▶ [Description of the task]:
Look through the records below for the line with "Task: Open the green OK status dropdown". Return that line and each one after it up to and including the line with "The image size is (654, 1164).", exactly.

▶ [Entries supplied]:

· · · · · · ·

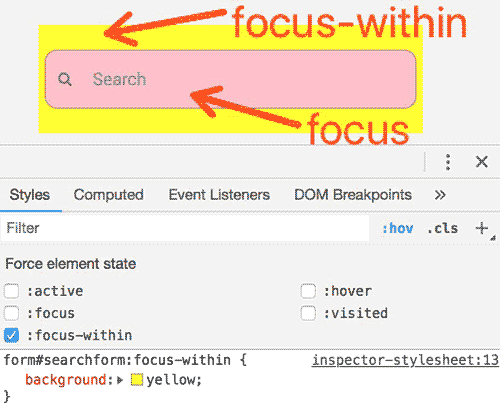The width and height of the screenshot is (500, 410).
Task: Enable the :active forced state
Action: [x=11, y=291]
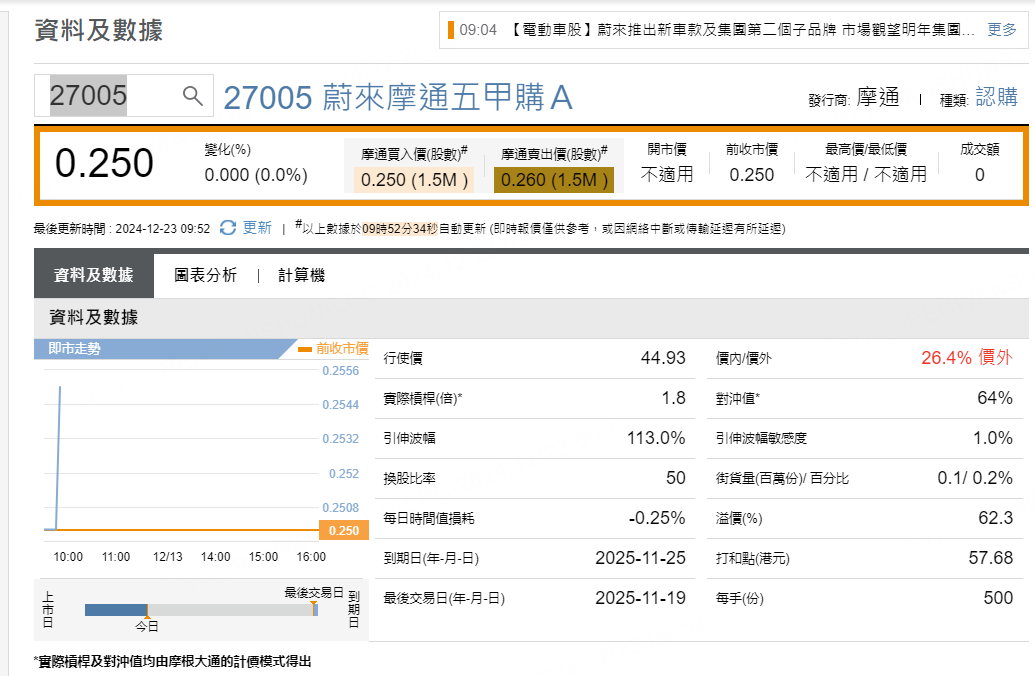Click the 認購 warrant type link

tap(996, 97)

· · · · · · ·

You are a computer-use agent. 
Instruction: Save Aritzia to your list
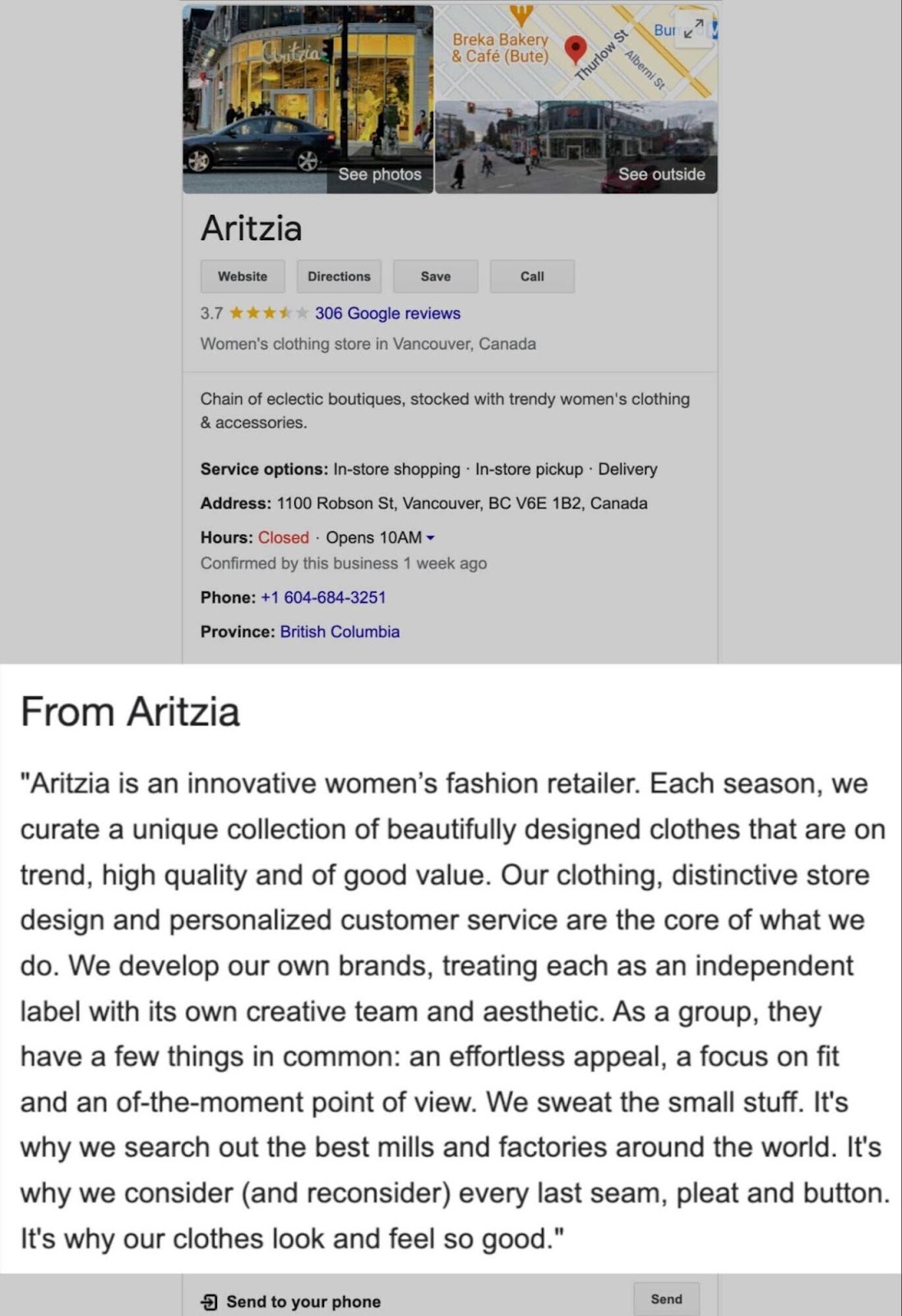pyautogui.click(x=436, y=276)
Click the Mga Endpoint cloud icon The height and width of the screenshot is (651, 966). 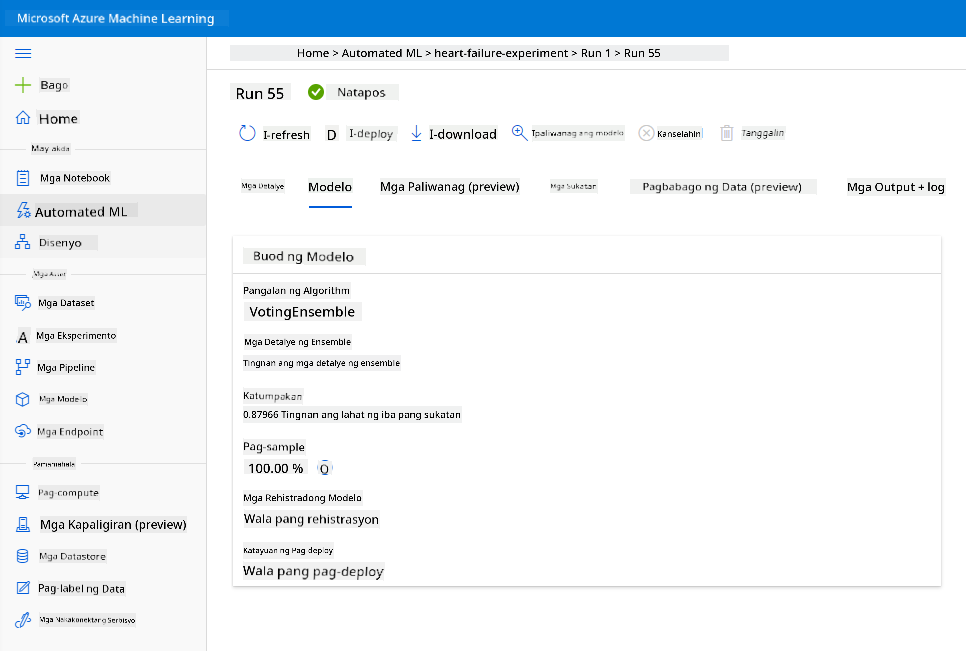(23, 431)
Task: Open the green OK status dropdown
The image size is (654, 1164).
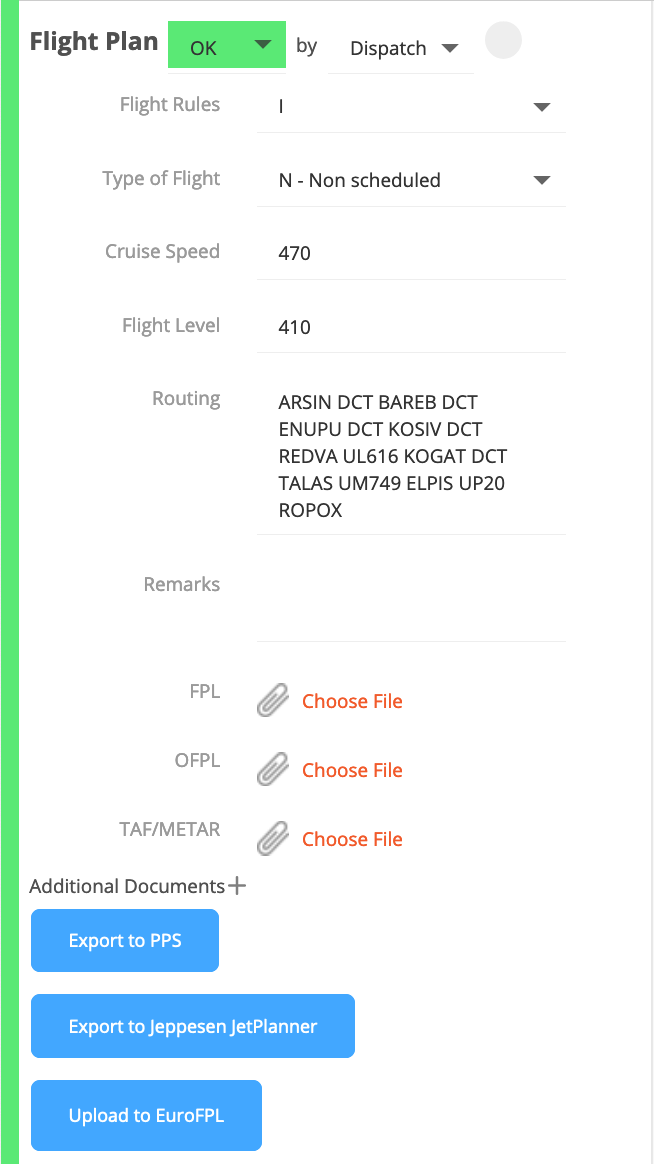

· · · · · · ·

▶ [Problem solution]:
Task: Open the green OK status dropdown
The image size is (654, 1164).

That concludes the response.